:: TASK BRIEF ::
Copy out the data lines verbatim, starting at the line containing "Edit the Dirección del Instituto field" and ending at the line containing "The width and height of the screenshot is (1106, 657).".

:: DATASET EXCERPTS ::
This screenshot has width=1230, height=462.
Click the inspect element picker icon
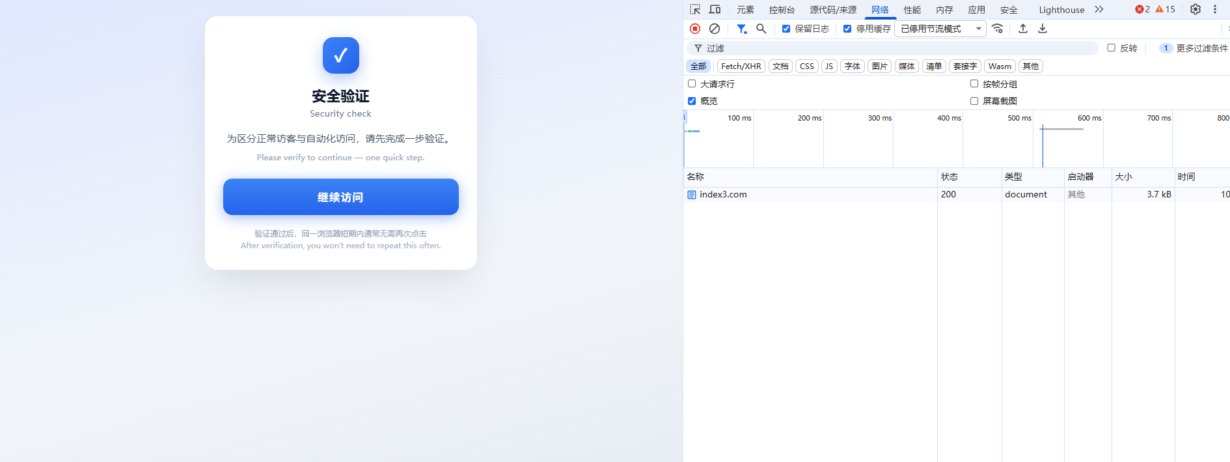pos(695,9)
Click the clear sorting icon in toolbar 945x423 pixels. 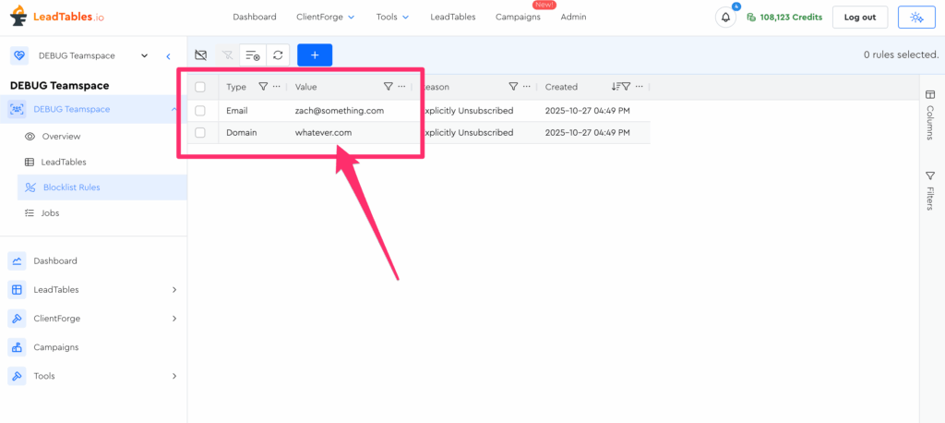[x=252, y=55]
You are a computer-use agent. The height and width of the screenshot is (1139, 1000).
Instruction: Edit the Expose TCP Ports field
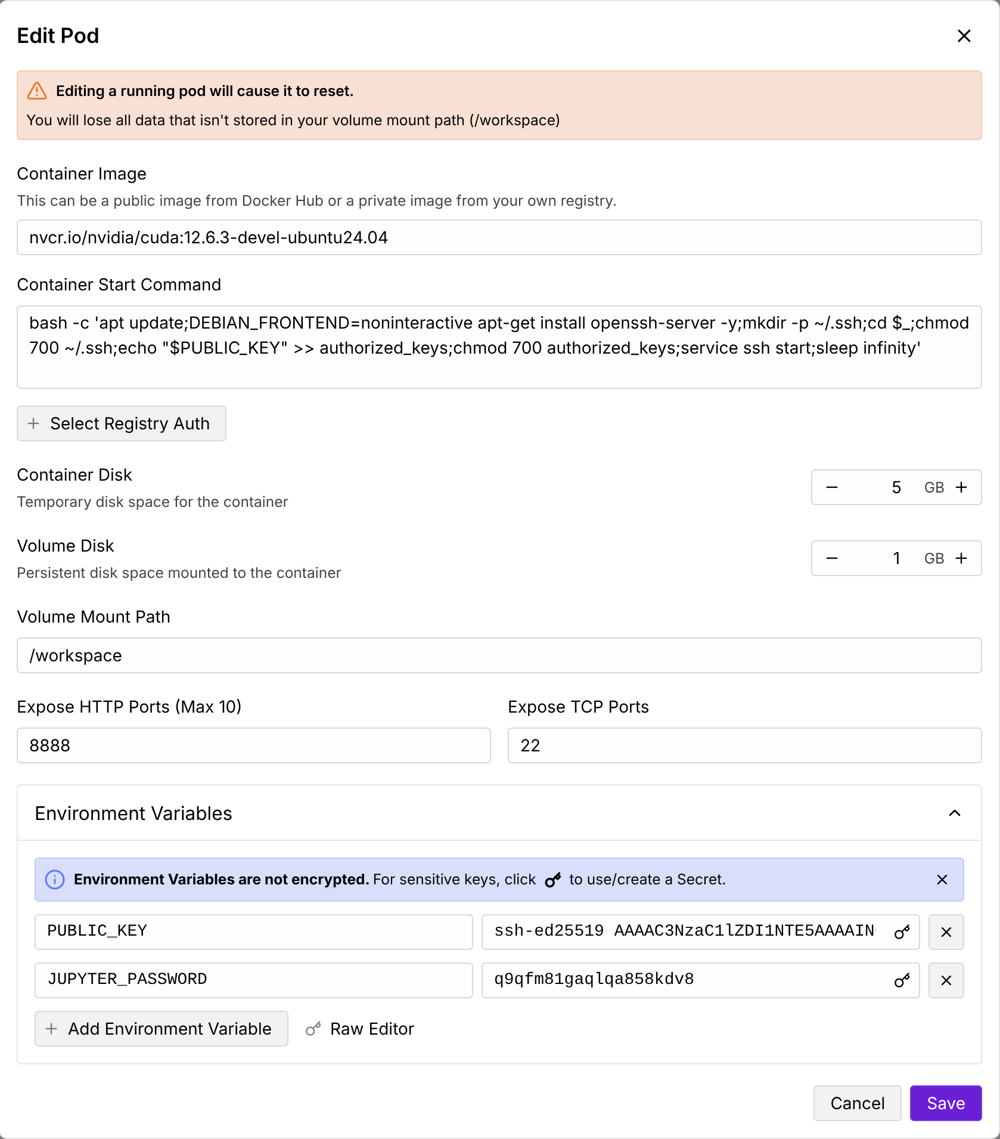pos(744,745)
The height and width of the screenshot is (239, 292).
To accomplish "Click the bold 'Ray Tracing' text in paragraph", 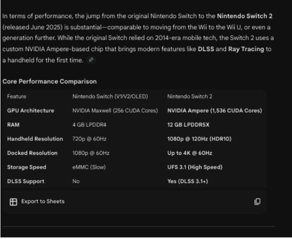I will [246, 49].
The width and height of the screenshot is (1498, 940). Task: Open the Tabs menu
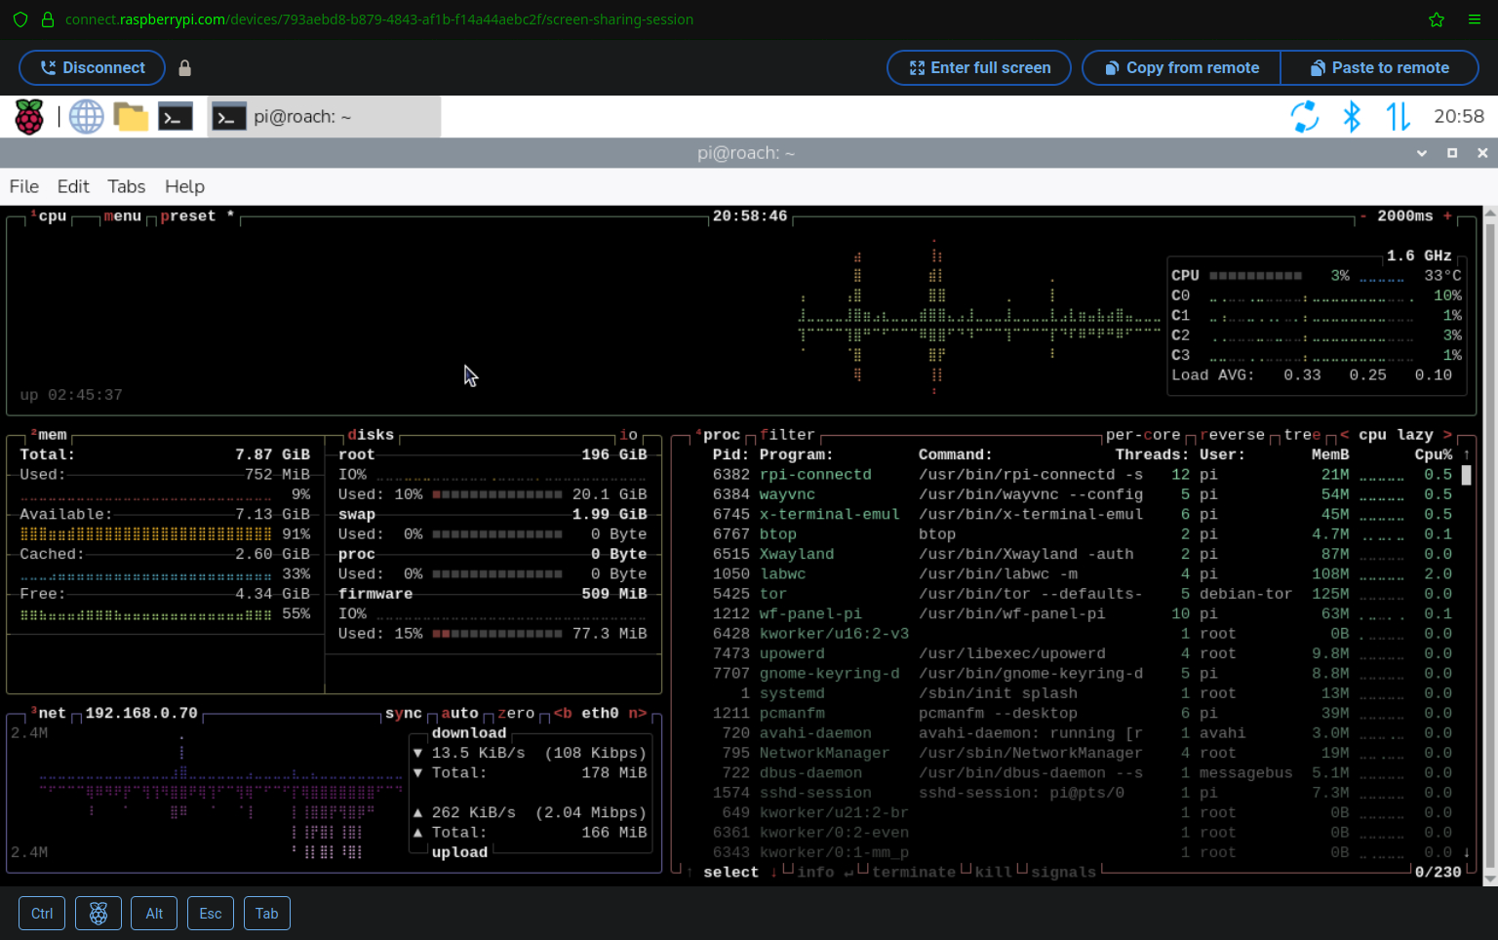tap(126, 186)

* * *

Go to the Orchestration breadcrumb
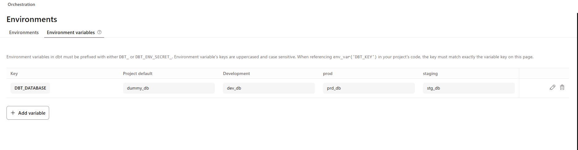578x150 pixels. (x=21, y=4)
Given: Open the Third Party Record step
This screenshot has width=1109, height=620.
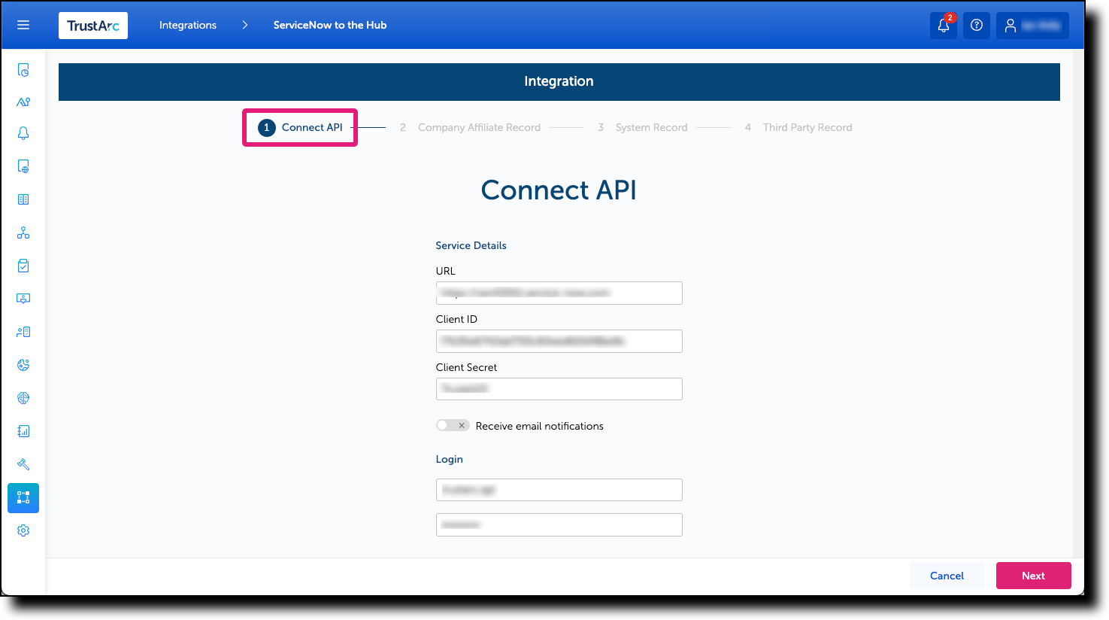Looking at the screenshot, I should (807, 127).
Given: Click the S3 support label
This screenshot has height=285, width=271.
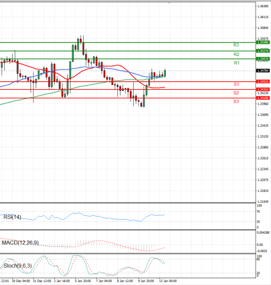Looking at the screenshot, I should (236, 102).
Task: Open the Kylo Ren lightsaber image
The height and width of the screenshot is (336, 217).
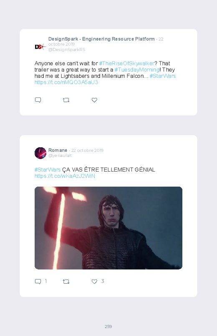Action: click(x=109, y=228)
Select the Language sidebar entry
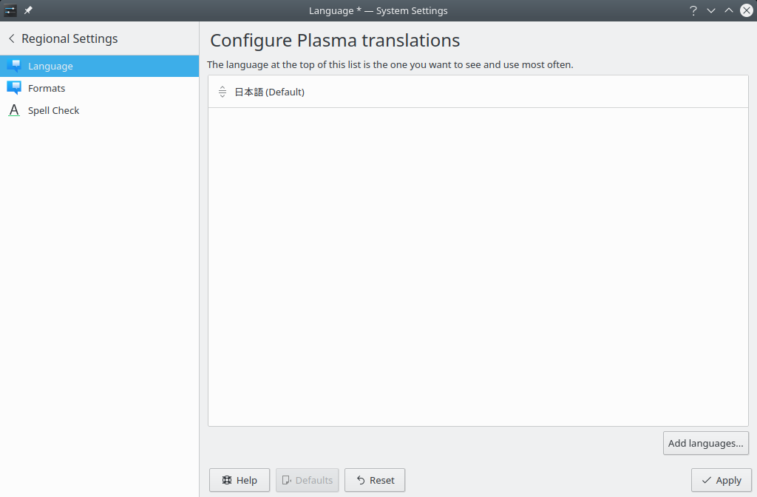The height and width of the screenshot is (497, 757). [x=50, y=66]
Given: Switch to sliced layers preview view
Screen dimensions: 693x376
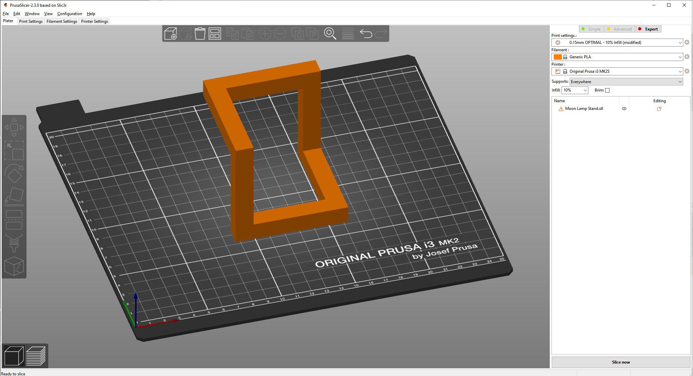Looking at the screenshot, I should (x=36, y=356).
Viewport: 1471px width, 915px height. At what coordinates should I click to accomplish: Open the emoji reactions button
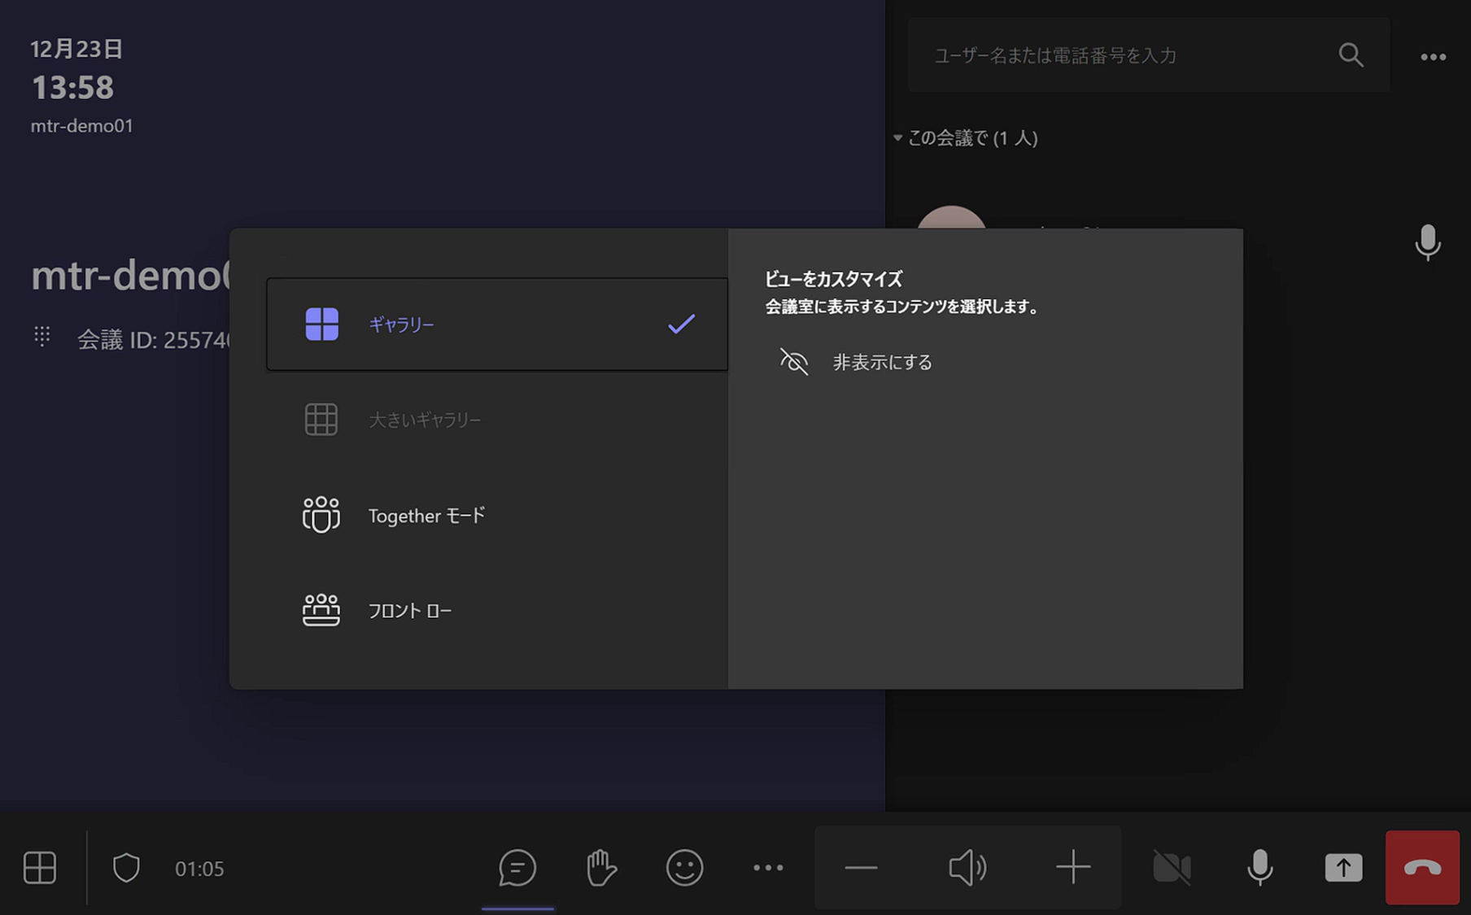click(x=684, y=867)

---

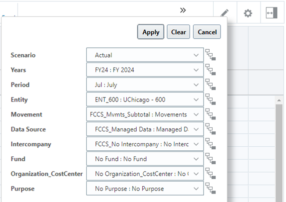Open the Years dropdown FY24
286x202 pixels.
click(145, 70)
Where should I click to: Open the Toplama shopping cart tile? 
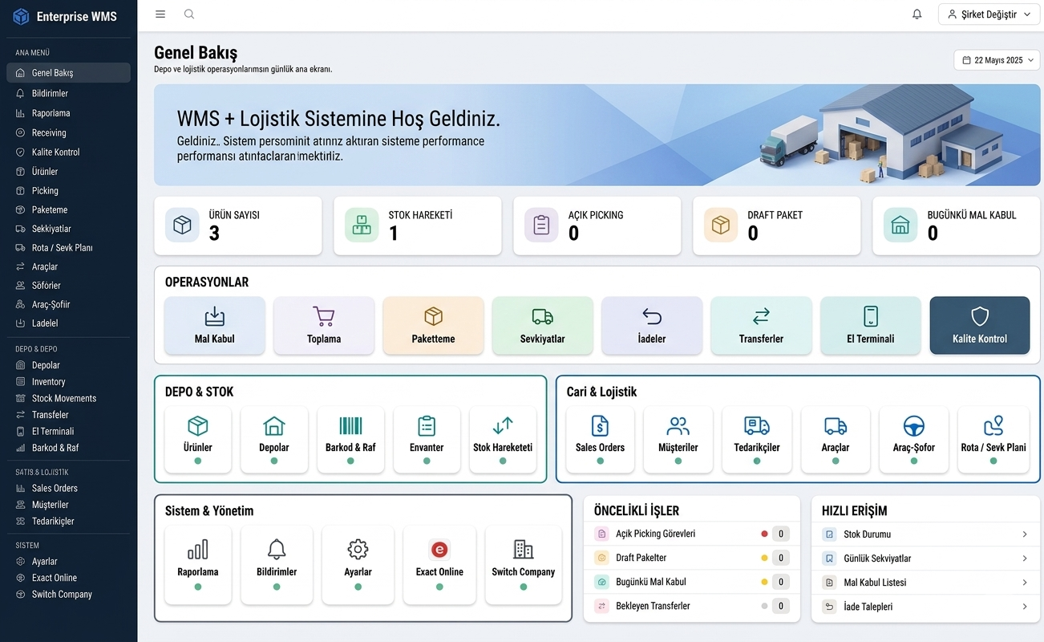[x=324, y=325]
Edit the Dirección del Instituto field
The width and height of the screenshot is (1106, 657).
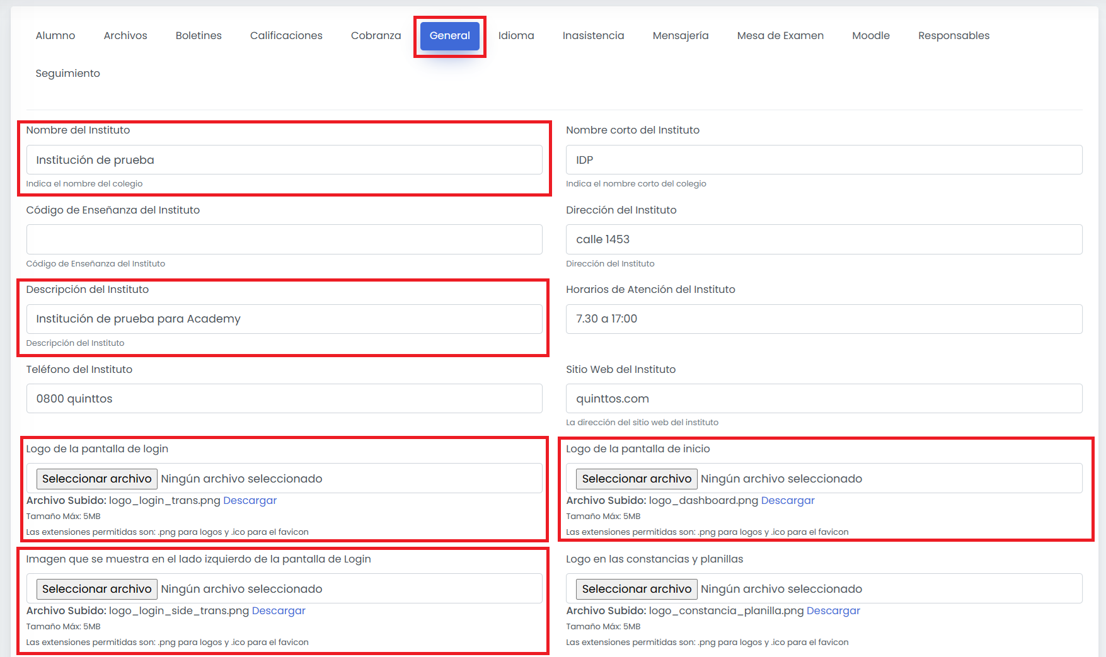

:: FULL OUTPUT ::
Edit the Dirección del Instituto field
The width and height of the screenshot is (1106, 657).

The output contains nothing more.